*GIVEN DATA:*
* * *
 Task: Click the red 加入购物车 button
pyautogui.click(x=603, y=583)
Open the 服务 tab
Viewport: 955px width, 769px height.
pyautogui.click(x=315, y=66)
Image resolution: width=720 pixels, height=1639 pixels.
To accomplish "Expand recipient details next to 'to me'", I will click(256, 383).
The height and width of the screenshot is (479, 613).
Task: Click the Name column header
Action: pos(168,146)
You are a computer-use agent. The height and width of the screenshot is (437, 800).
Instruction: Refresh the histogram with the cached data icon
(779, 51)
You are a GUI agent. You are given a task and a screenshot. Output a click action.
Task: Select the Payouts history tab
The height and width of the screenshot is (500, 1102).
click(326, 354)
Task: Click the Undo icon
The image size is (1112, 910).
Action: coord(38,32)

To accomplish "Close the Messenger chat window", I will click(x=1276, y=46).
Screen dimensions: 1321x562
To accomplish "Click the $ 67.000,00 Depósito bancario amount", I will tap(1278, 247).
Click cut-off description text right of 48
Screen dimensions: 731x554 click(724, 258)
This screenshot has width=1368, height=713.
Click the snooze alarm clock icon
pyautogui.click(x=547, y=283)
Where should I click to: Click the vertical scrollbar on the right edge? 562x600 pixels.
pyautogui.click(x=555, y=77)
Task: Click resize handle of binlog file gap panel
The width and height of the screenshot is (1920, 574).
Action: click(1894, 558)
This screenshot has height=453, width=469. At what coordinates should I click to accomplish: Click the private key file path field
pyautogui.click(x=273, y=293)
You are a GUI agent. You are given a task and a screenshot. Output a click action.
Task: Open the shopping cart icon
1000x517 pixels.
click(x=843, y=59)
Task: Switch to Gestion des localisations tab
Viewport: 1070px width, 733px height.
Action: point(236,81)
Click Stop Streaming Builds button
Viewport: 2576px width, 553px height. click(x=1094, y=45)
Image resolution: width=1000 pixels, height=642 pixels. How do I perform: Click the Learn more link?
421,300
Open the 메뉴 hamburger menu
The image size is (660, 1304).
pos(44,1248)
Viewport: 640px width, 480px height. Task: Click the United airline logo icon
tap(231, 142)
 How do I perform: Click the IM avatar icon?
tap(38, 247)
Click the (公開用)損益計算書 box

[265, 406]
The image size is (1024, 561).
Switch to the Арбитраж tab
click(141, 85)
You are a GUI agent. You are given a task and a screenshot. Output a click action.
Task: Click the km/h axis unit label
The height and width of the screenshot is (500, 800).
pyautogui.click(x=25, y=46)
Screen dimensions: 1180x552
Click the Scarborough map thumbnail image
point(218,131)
* * *
In the lines above, every record is to be repeated exactly.

*SOLVED EXERCISE:*
 Task: Click the red 加入购物车 button
pyautogui.click(x=603, y=583)
Open the 服务 tab
Viewport: 955px width, 769px height.
pyautogui.click(x=315, y=66)
Image resolution: width=720 pixels, height=1639 pixels.
To accomplish "Expand recipient details next to 'to me'", I will click(256, 383).
The height and width of the screenshot is (479, 613).
Task: Click the Name column header
Action: pos(168,146)
You are a computer-use agent. The height and width of the screenshot is (437, 800).
Instruction: Refresh the histogram with the cached data icon
(779, 51)
You are a GUI agent. You are given a task and a screenshot. Output a click action.
Task: Select the Payouts history tab
The height and width of the screenshot is (500, 1102).
click(326, 354)
Task: Click the Undo icon
The image size is (1112, 910).
Action: coord(38,32)

To accomplish "Close the Messenger chat window", I will click(x=1276, y=46).
Screen dimensions: 1321x562
To accomplish "Click the $ 67.000,00 Depósito bancario amount", I will tap(1278, 247).
Click cut-off description text right of 48
Screen dimensions: 731x554 click(724, 258)
This screenshot has width=1368, height=713.
Click the snooze alarm clock icon
pyautogui.click(x=547, y=283)
Where should I click to: Click the vertical scrollbar on the right edge? 562x600 pixels.
pyautogui.click(x=555, y=77)
Task: Click resize handle of binlog file gap panel
The width and height of the screenshot is (1920, 574).
Action: click(1894, 558)
This screenshot has height=453, width=469. At what coordinates should I click to accomplish: Click the private key file path field
pyautogui.click(x=273, y=293)
You are a GUI agent. You are given a task and a screenshot. Output a click action.
Task: Open the shopping cart icon
1000x517 pixels.
click(x=843, y=59)
Task: Switch to Gestion des localisations tab
Viewport: 1070px width, 733px height.
Action: point(236,81)
Click Stop Streaming Builds button
Viewport: 2576px width, 553px height. click(x=1094, y=45)
Image resolution: width=1000 pixels, height=642 pixels. How do I perform: Click the Learn more link?
421,300
Open the 메뉴 hamburger menu
The image size is (660, 1304).
pos(44,1248)
Viewport: 640px width, 480px height. Task: Click the United airline logo icon
tap(231, 142)
 How do I perform: Click the IM avatar icon?
tap(38, 247)
Click the (公開用)損益計算書 box

[265, 406]
The image size is (1024, 561).
Switch to the Арбитраж tab
click(141, 85)
You are a GUI agent. You are given a task and a screenshot. Output a click action.
Task: Click the km/h axis unit label
The height and width of the screenshot is (500, 800).
pyautogui.click(x=25, y=46)
Screen dimensions: 1180x552
Click the Scarborough map thumbnail image
point(218,131)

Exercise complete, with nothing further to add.